Aqui tem montanhas, estrelas rendeiras e a lua da cor do coração. Tomemos na mesma taça o tinto da paixão. 
Se não há duvidas, se não há mentiras, então venha, venha para os meus braços, receba meus abraços, troquemos afagos – sem recatos - tudo isto será muito bom.
Mesmo que seja vertiginoso todo esse querer, transformemo-los no bem, transformemo-los em flor, transformemo-los em cores. Façamos versos, façamos canções. Cantemos pra lua, pro céu, pras estrelas.  Transformemo-los em realidade.
Desarme-se e venha, meu amor.
Venha para os meus braços, para os meus abraços, quero te fazer feliz.
Ah, se esse amor represado rompesse, e invadisse os nossos quereres, nos encharcando de ardor.
Ah, meu amor, como eu quero fazer-te minha, como eu quero alojar-te em meu coração.
Ah, como quero fenecer em teus braços depois de uma noite de amor.

Entre mar e céu




Na ausência da existência deste teu céu azul, furto-me do ar que respiro. Sufoco-me de seu nome até não mais aguentar. Quero ir para as margens do rio de teu coração.
Na insistência de não querer este meu mar de cores, recorro ao cruzeiro do sul. Quem sabe assim você me segue neste destino do amor.
Não tenha medo, venha, venha sem pudor, venha na clareza do poeta. Venha na calada da madrugada, venha no entardecer, não importa, mas venha amanhecer o meu amor.
Estou à espera de você aqui, nesta varanda de flores, nesta rede de sonhos, neste ninho de cores, nesta certeza de amar.
Deixe a incerteza de lado, basta de tessitura, sobrepujemos os pudores e bendigamos os nossos sentimentos.
Traga somente a semente do amor – amanhamos nossos corpos à lua cheia. Deixemos reflorescer o que já fora, um dia, mortificado.
E enquanto você não vem, meu amor, fico aqui nesta ilha da saudade, neste atol da vontade, olhando o meu céu de todas as cores, na esperança que surja nas montanhas, você.




Distância


Longe assim, fico ateu
perco meu chão
Longe de ti, fico assim
menos eu
pura ilusão
Longe de mim, não há mar
não há céu
não há...
Longe assim, não há sorte
não há norte
perdição
Longe assim, há engulho sem mar
Longe assim, há soterramento sem morte
há sofrimento - zurzido coração.

Despedida





Ele não vai embora, permanece e chora, parece que gosta de me fazer sofrer. Xô! Que eu não te quero mais, já chorei o suficiente para encher um oceano; eu já não o quero mais. Não te amo.

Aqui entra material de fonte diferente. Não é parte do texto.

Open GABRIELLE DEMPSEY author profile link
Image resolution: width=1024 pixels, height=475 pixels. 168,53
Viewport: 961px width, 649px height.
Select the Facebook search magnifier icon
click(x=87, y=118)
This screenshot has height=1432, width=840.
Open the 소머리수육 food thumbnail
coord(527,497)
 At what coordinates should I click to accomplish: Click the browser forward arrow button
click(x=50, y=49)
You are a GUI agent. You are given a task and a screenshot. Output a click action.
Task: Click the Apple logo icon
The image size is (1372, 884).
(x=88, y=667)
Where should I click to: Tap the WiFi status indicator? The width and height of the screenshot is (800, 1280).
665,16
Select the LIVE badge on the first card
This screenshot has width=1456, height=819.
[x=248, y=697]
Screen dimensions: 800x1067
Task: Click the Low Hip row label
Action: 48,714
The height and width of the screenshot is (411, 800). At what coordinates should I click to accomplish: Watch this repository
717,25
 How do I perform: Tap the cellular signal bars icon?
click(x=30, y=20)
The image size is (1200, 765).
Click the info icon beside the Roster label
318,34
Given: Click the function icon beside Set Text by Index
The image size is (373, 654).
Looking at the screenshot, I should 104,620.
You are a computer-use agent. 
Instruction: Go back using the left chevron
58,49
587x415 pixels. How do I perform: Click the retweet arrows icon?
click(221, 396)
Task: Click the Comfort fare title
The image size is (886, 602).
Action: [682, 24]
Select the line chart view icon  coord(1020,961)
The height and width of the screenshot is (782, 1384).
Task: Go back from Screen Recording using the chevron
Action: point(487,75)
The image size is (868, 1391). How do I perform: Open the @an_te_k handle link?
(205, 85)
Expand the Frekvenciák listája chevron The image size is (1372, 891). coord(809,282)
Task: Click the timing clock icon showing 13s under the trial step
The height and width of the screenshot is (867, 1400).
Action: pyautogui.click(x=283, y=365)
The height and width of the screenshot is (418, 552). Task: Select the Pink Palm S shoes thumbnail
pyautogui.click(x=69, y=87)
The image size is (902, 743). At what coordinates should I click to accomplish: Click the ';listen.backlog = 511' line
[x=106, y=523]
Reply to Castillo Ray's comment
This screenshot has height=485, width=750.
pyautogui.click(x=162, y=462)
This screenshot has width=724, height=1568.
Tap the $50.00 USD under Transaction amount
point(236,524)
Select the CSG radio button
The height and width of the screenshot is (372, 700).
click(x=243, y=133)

Já o mandei embora, mas é tão contumaz, que já nem sei mais o que fazer. Xô! Que eu não te quero mais, já o desalojei por tantas vezes que já não sei mais o que fazer.


Vá embora, não permaneça aqui, não me ilude em quimeras, nem tudo é maravilha, como parece ser. Xô! Que eu não te quero mais, já o desobstruí de meu caminho, já não sou mais um menino que não saiba o seu querer.


Vá embora, chega de matulagem, não quero mais essa condição de ser apenas mais um em sua coleção. Xô! Amor ingrato, sem recato, que só me faz sofrer.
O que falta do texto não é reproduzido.